• _What is being asked_
In the data below, which lines hold the word "Given"? Copy them.

--- START ---

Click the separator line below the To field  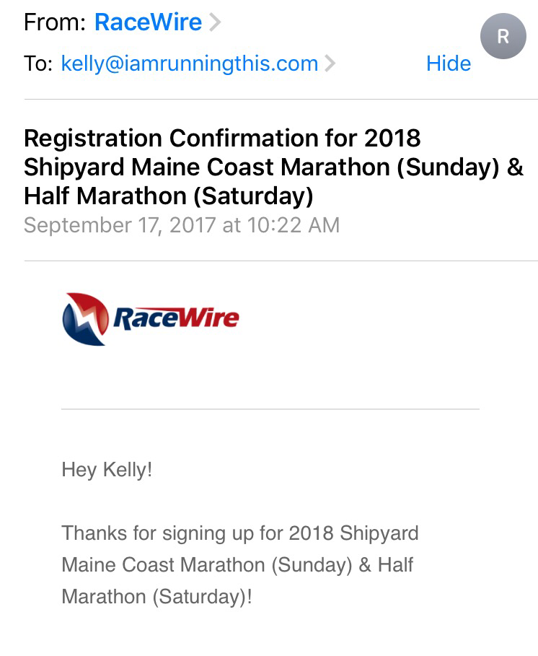[x=281, y=99]
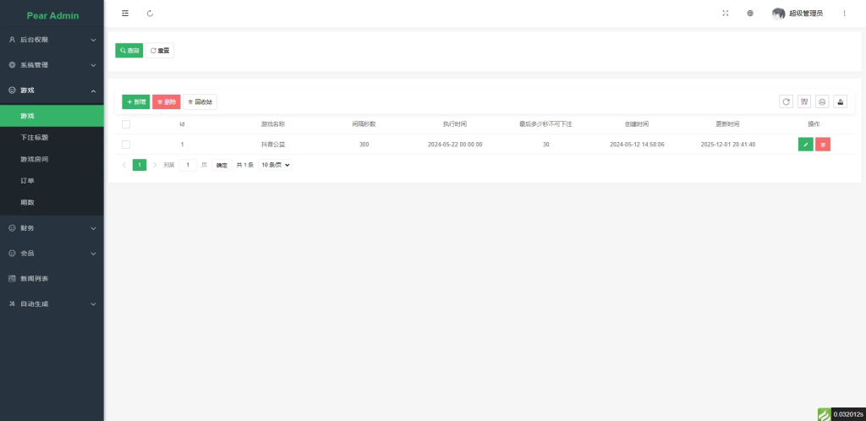Expand the 系统管理 sidebar menu

[52, 64]
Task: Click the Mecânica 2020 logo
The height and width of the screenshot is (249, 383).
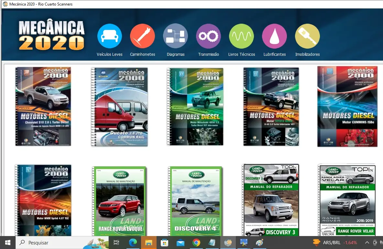Action: (52, 35)
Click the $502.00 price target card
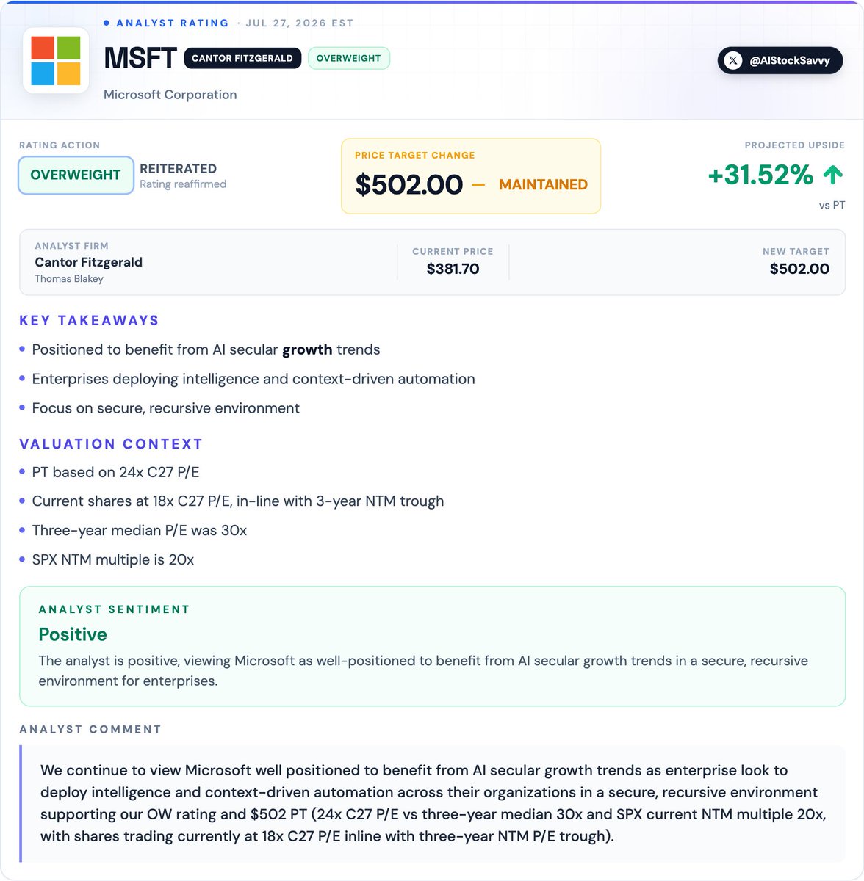Viewport: 864px width, 881px height. coord(471,176)
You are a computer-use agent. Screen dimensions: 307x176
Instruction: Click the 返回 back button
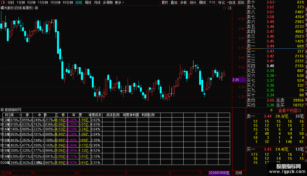[241, 2]
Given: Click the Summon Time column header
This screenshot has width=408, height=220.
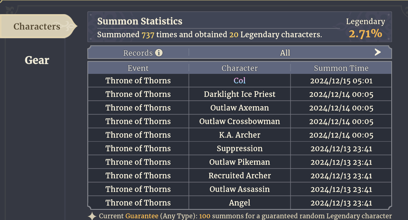Looking at the screenshot, I should point(341,68).
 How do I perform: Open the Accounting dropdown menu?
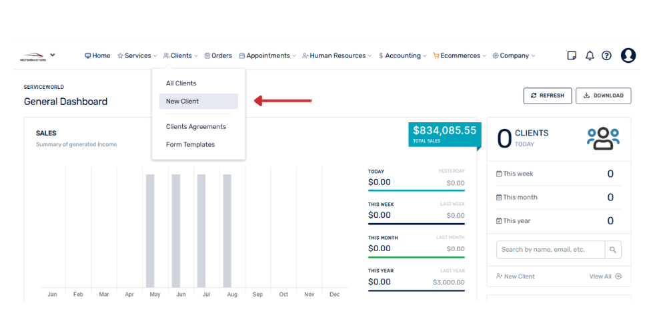pyautogui.click(x=402, y=56)
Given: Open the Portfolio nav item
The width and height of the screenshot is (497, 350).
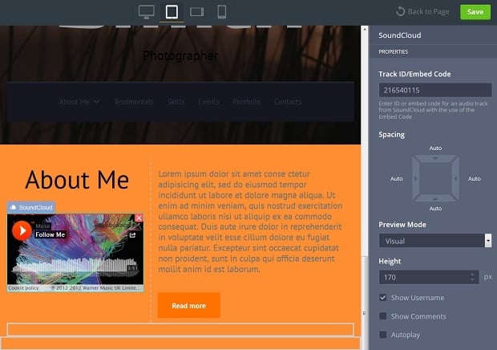Looking at the screenshot, I should pyautogui.click(x=247, y=102).
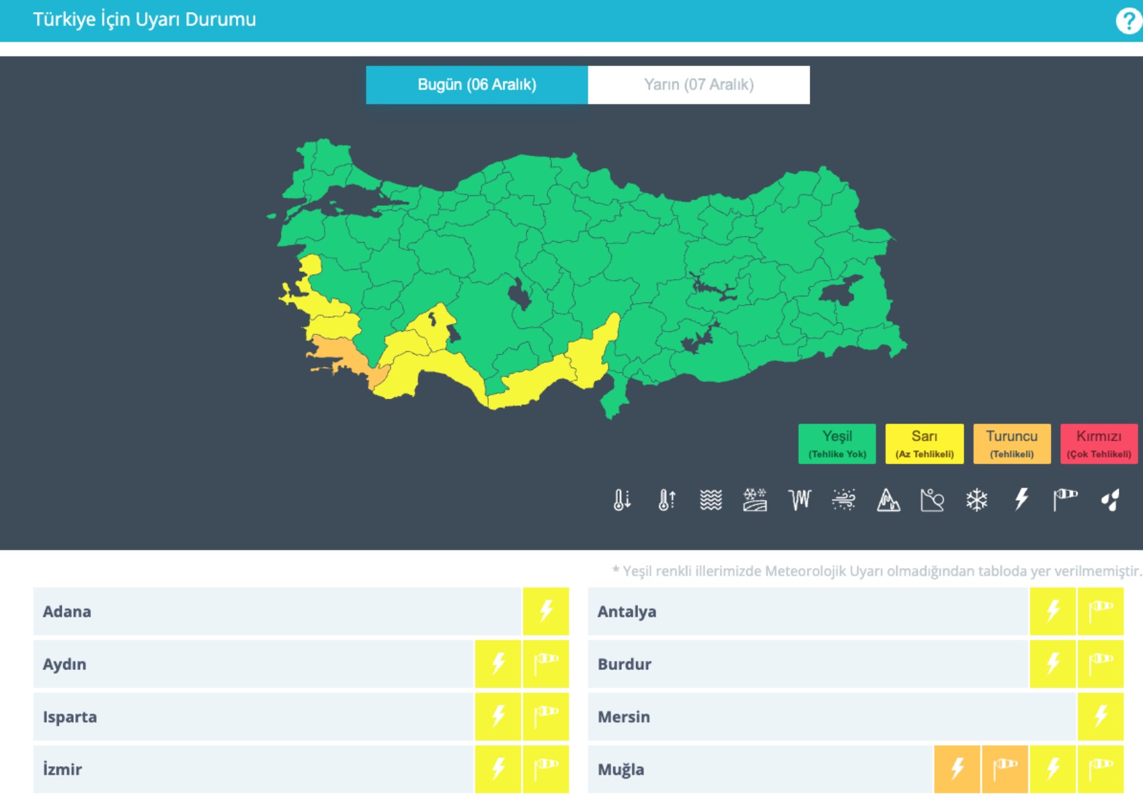Select the Bugün (06 Aralık) tab
The height and width of the screenshot is (801, 1143).
click(x=477, y=85)
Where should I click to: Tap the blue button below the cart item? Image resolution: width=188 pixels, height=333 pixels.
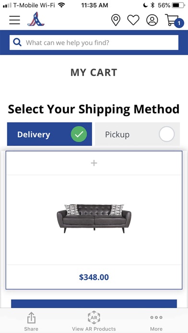[x=94, y=303]
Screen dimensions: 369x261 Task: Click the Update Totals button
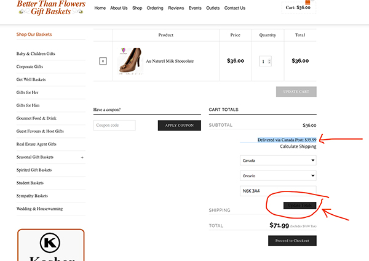click(300, 205)
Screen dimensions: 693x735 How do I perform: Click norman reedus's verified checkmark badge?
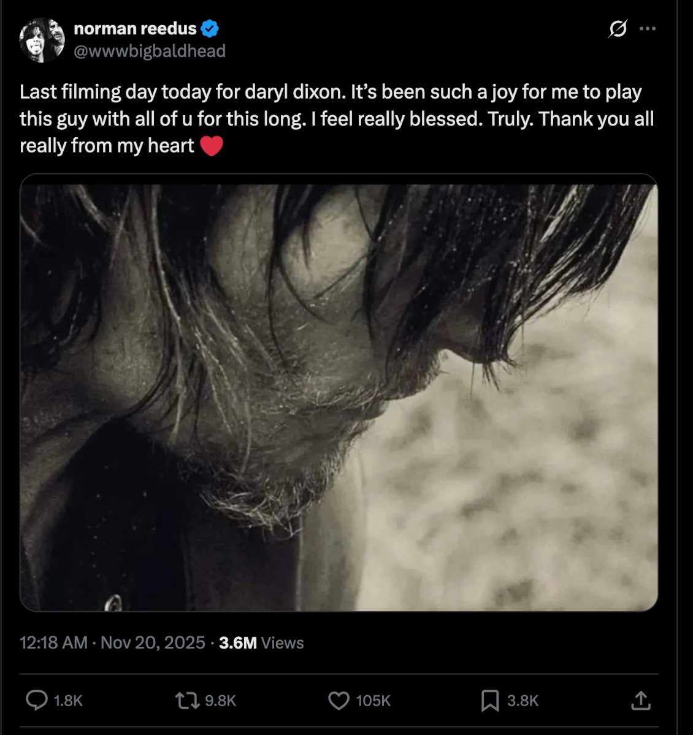210,28
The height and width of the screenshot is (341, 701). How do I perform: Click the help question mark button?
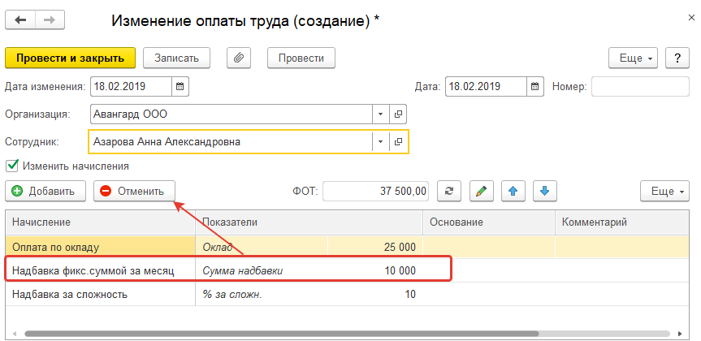pos(677,58)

--- END ---

• _Answer space_
Given: Click the Summon Time column header
Given: Open the Portfolio nav item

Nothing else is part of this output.